We know, from 1979 – 2008, 17 starters threw at least 1,000 innings between the ages of 25 – 29, with an FIP- between 65 and 85. They averaged 26 WAR, more or less matching Price’s last five years. Over the following seven years, those pitchers averaged 1,009 innings, and 21 WAR. Webb is included as just about a big fat zero. Not that you can just toss him out — that’s something that could happen. The Red Sox are paying Price to be worth more than 21 WAR over the life of this deal, but not actually by that much. And if you figure he’s slightly less of an injury risk, it about works out. You can never know what’ll happen. You can guess at how the probabilities shift.

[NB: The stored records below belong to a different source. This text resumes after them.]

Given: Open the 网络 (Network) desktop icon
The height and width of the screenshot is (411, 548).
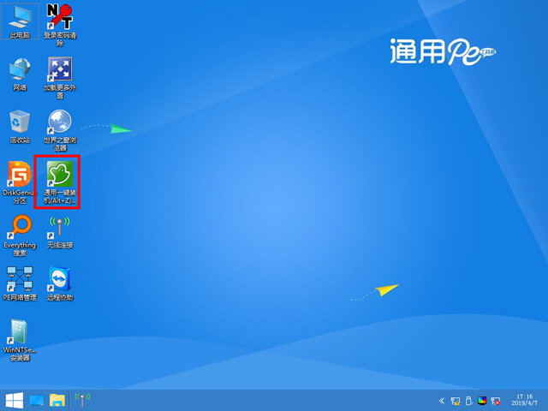Looking at the screenshot, I should pos(19,70).
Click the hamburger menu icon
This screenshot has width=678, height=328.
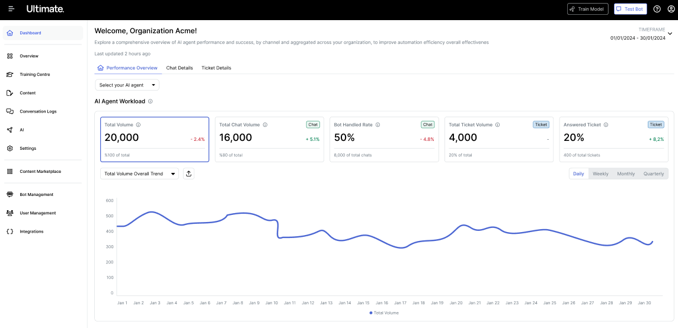pyautogui.click(x=11, y=9)
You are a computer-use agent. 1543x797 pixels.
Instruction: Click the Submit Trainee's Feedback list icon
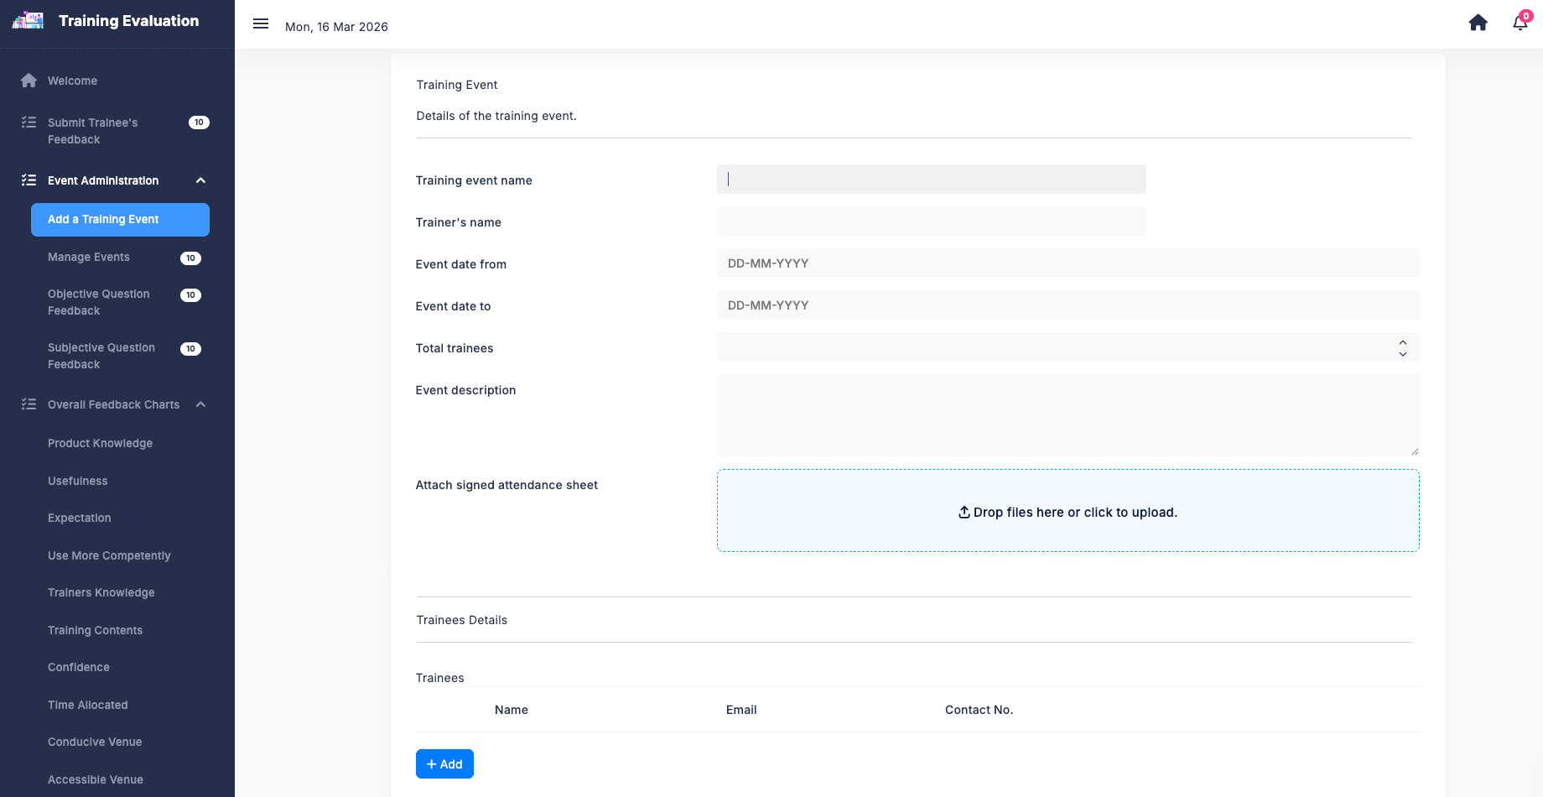pos(29,122)
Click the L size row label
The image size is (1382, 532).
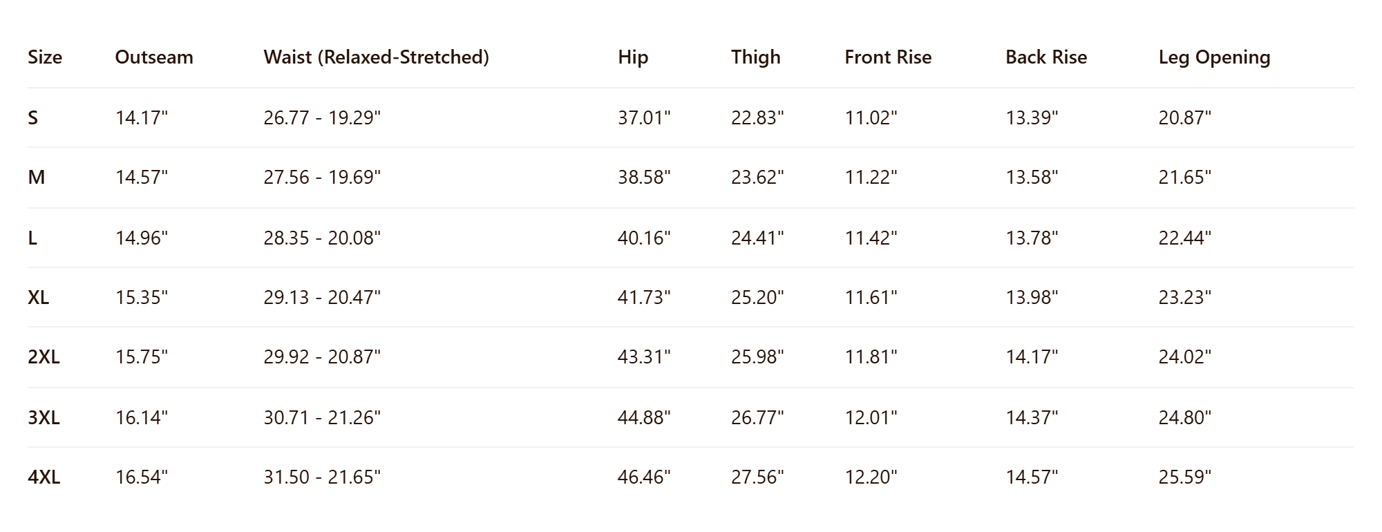32,238
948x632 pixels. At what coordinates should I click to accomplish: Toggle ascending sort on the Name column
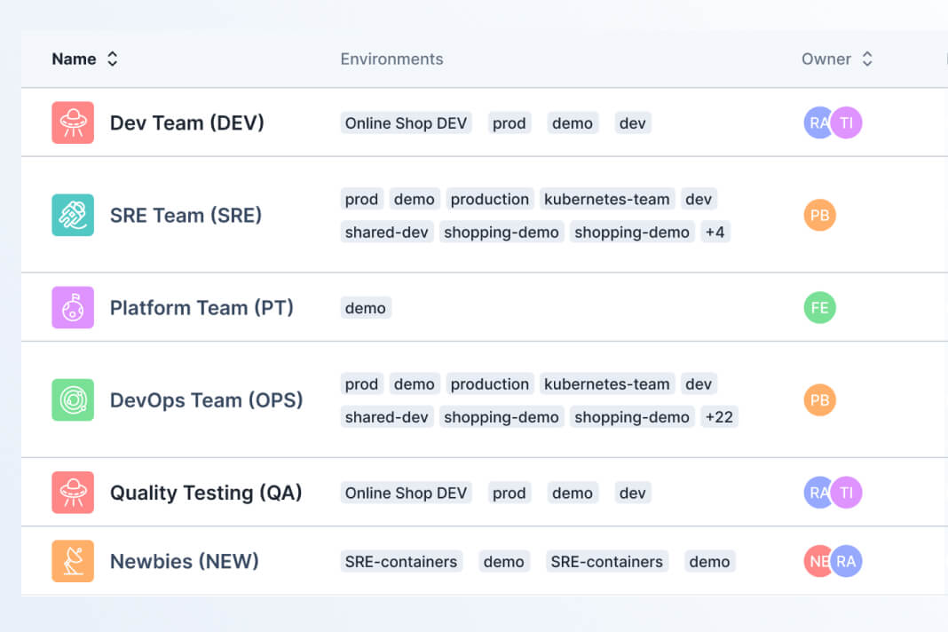pyautogui.click(x=112, y=54)
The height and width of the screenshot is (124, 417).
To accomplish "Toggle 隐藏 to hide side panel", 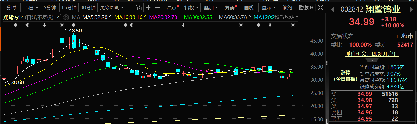I will click(306, 7).
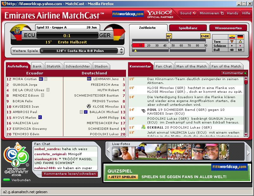Click the corner flag Eckball icon
254x196 pixels.
pyautogui.click(x=143, y=127)
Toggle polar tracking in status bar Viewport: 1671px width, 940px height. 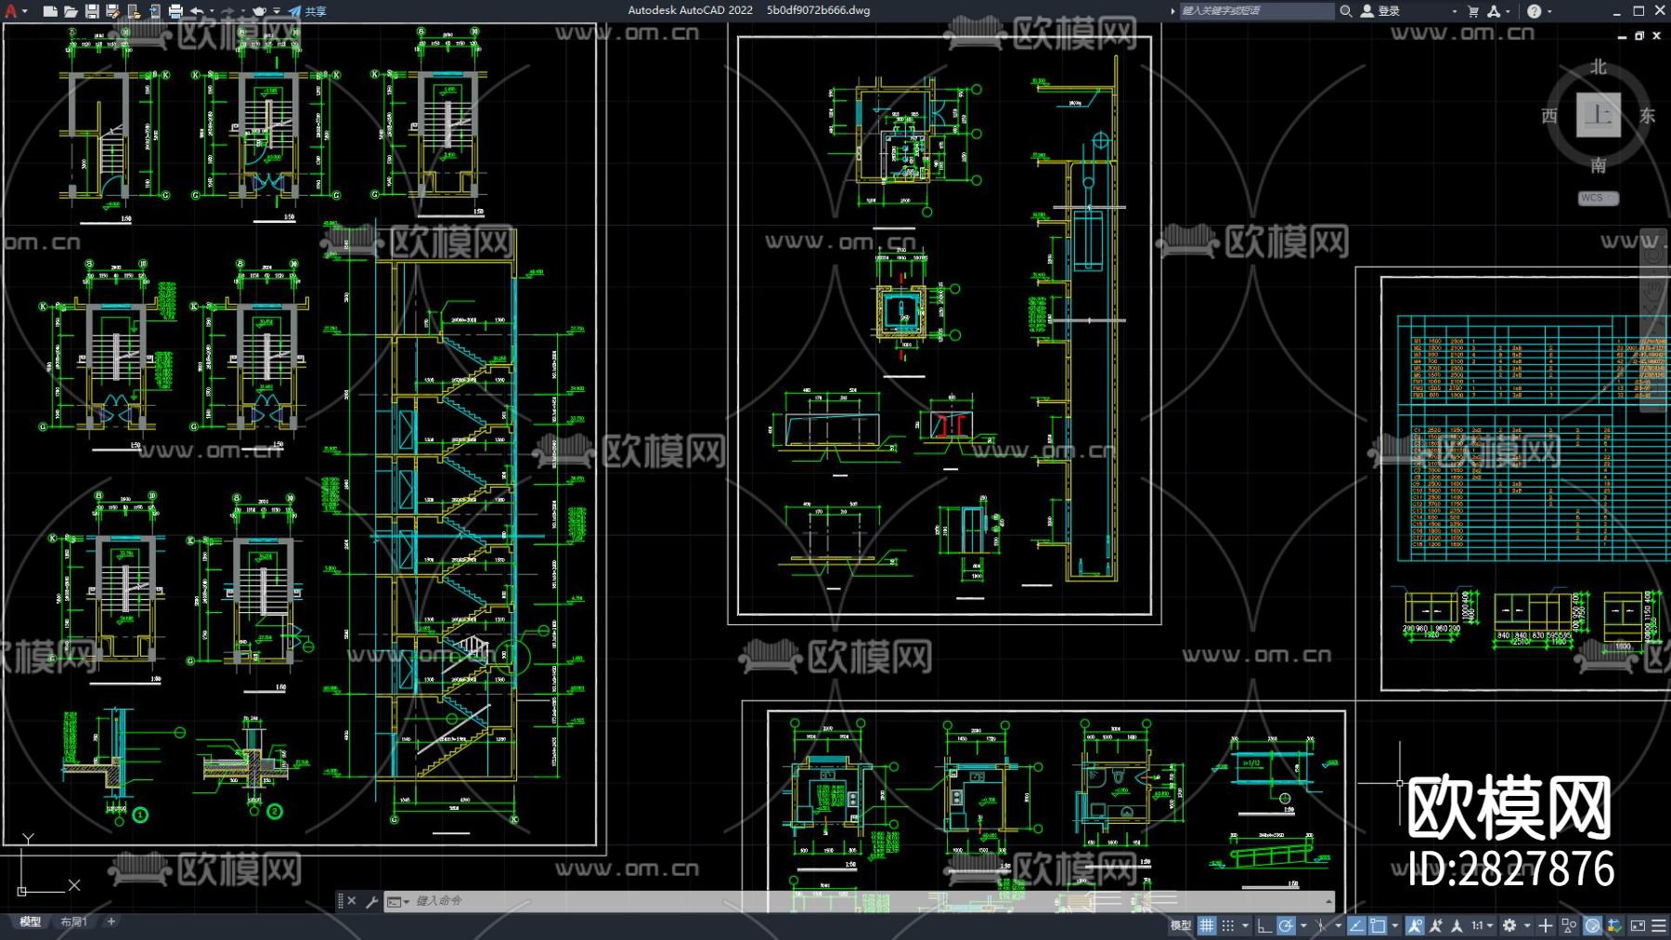tap(1286, 925)
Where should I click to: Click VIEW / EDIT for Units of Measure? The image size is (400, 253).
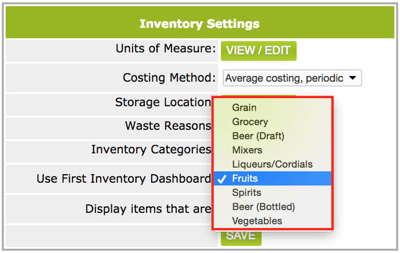click(258, 51)
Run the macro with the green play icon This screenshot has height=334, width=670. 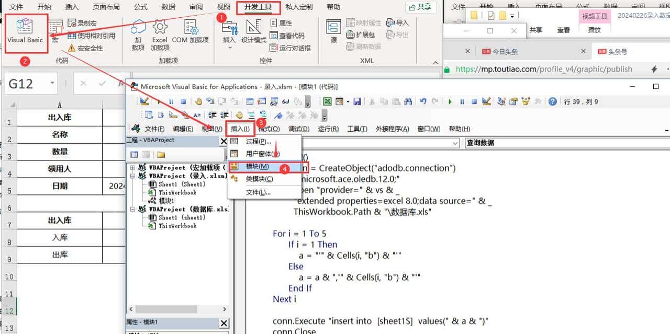coord(450,102)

Here’s what we know we’re left with: for a high price, the Red Sox have agreed to sign a guy who’s been one of the very best starting pitchers. Those are the pitchers who tend to remain the very best starting pitchers. With Price, and with Kimbrel, the Red Sox appear to have a team capable of going all the way in the season ahead. Other teams will also be capable of doing that, and the odds will be against Boston, but they wanted to get themselves in position to have a chance, and there are few things you can do to make a bigger difference than sign an ace out of nowhere to drop into an otherwise mediocre rotation. Ace in, mediocrity out. That’s a bunch of wins right there. It’s a little like a shortcut, perhaps, but the Sox can afford this, because they’re the Sox. Every single contract is a gamble. Price isn’t a greater gamble, in terms of individual risk. There’s just an unusual amount riding on one roll of the dice. It’s a boom-or-bust contract, but Dave Dombrowski at least knows his way around these.

Maybe it’ll be worth it, and maybe it won’t. Not a single person knows that answer. Dombrowski just loves himself a luxury item. They’re very high-quality things.

Jeff made Lookout Landing a thing, but he does not still write there about the Mariners. He does write here, sometimes about the Mariners, but usually not.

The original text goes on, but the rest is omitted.